** GIVEN REQUEST **
Output the part of the NFL season text from "For the first" to "February 4, 2012.", copied word for word.

##### SOURCE PASSAGE #####

For the first time, the league held the NFL Honors, an awards show to salute the best players and plays for the season. The 1st NFL Honors was held at the Murat Theatre in Indianapolis, Indiana on February 4, 2012.

| Award | Winner | Position | Team |
|---|---|---|---|
| AP Offensive Player of the Year | Drew Brees | Quarterback | New Orleans Saints |
| AP Defensive Player of the Year | Terrell Suggs | Linebacker | Baltimore Ravens |
| AP Coach of the Year | Jim Harbaugh | Head coach | San Francisco 49ers |
| AP Offensive Rookie of the Year | Cam Newton | Quarterback | Carolina Panthers |
| AP Defensive Rookie of the Year | Von Miller | Linebacker | Denver Broncos |
| AP Comeback Player of the Year | Matthew Stafford | Quarterback | Detroit Lions |
| AP Most Valuable Player | Aaron Rodgers | Quarterback | Green Bay Packers |
| Pepsi Rookie of the Year | Cam Newton | Quarterback | Carolina Panthers |
| Walter Payton NFL Man of the Year | Matt Birk | Center | Baltimore Ravens |
| Super Bowl Most Valuable Player | Eli Manning | Quarterback | New York Giants |

===Team superlatives===

====Offense====
- Most points scored: Green Bay, 560 (35.0 PPG)
- Fewest points scored: St. Louis, 193 (12.1 PPG)
- Most total offensive yards: New Orleans, 7,474
- Fewest total offensive yards: Jacksonville, 4,149
- Most total passing yards: New Orleans, 5,347
- Fewest total passing yards: Jacksonville, 2,179
- Most rushing yards: Denver, 2,632
- Fewest rushing yards: New York Giants, 1,427

====Defense====
- Fewest points allowed: Pittsburgh, 227 (14.2 PPG)
- Most points allowed: Tampa Bay, 494 (30.9 PPG)
- Fewest total yards allowed: Pittsburgh, 4,348
- Most total yards allowed: Green Bay, 6,585
- Fewest passing yards allowed: Pittsburgh, 2,751
- Most passing yards allowed: Green Bay, 4,796
- Fewest rushing yards allowed: San Francisco, 1,236
- Most rushing yards allowed: Tampa Bay, 2,497

==Head coach/front office changes==
===Head coach===
- Offseason
The uncertain labor issues and the possibility of a lockout were speculated to have a minimizing effect on coaching changes prior to the 2011 season, with owners predicted to be more hesitant than usual to hire a high-price, high-profile head coach. Nevertheless, eight coaches were fired either during or immediately after the 2010 NFL season, compared to three in the year prior; only one of the new hires (John Fox) had ever been a head coach in the NFL prior to their hirings or promotions. However, Leslie Frazier, and Jason Garrett did get some experience as interim coaches during the 2010 season, with Garrett being successful in his debut season, going 5–3 in his tenure, improving the 1–7 Cowboys to a 6–10 season.

##### DATASET ENTRIES #####

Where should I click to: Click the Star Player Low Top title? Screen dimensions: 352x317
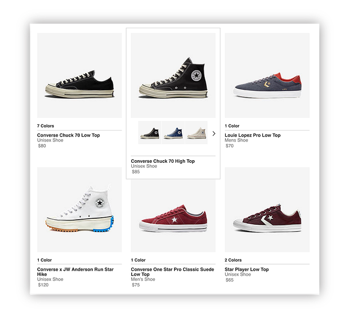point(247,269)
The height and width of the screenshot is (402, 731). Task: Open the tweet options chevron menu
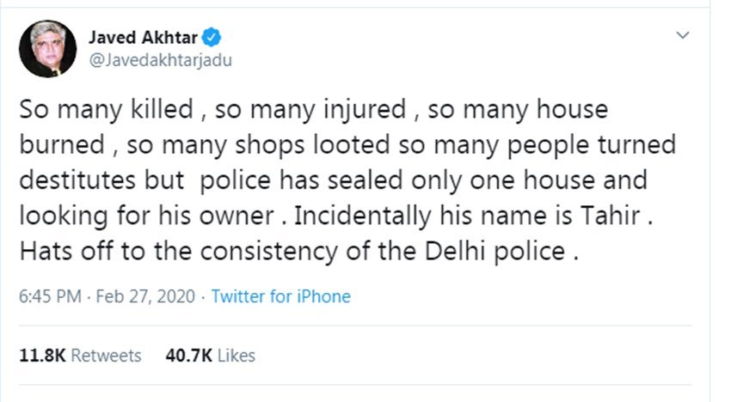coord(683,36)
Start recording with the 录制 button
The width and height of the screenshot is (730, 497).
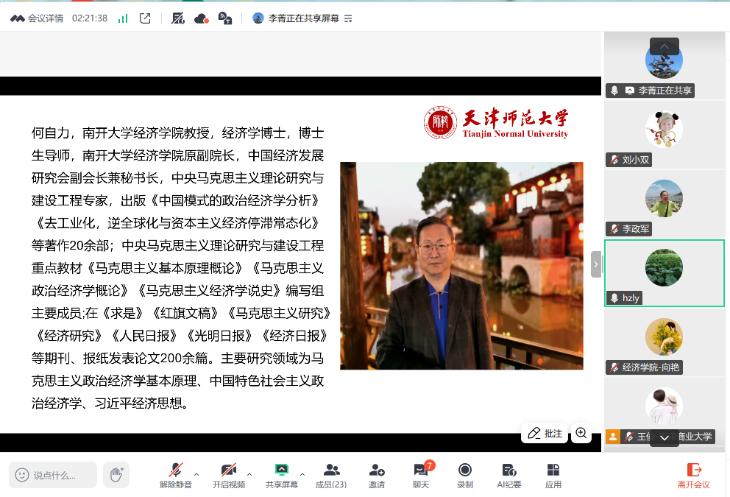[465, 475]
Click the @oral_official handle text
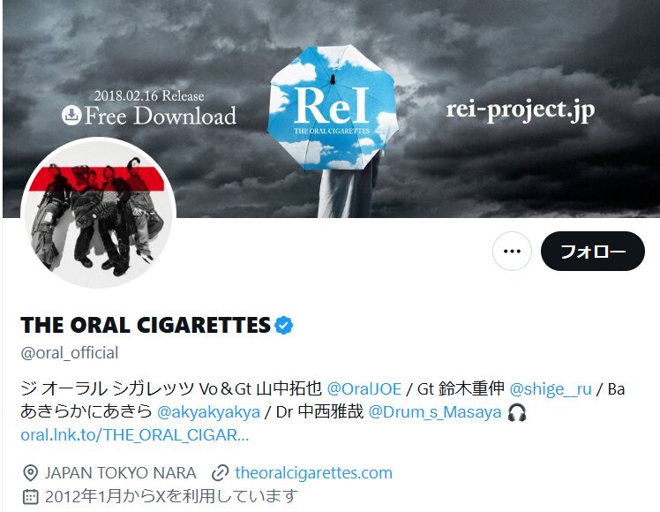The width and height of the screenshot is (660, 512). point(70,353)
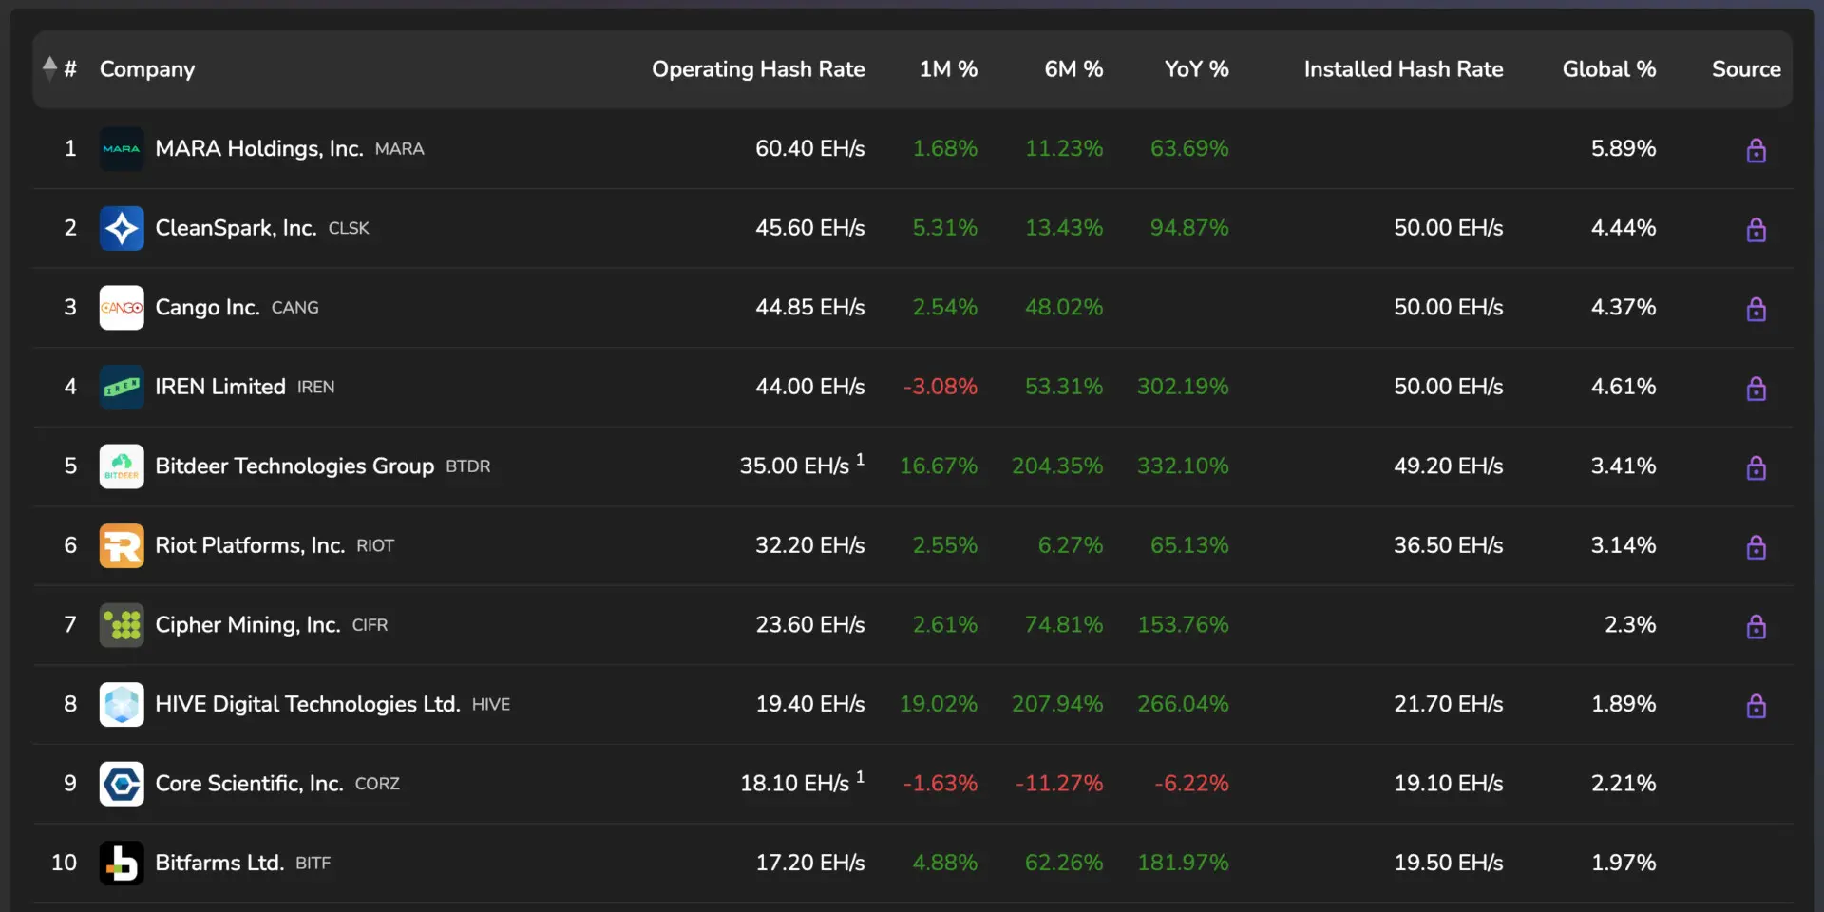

#####

** WRITTEN ANSWER **
For the first time, the league held the NFL Honors, an awards show to salute the best players and plays for the season. The 1st NFL Honors was held at the Murat Theatre in Indianapolis, Indiana on February 4, 2012.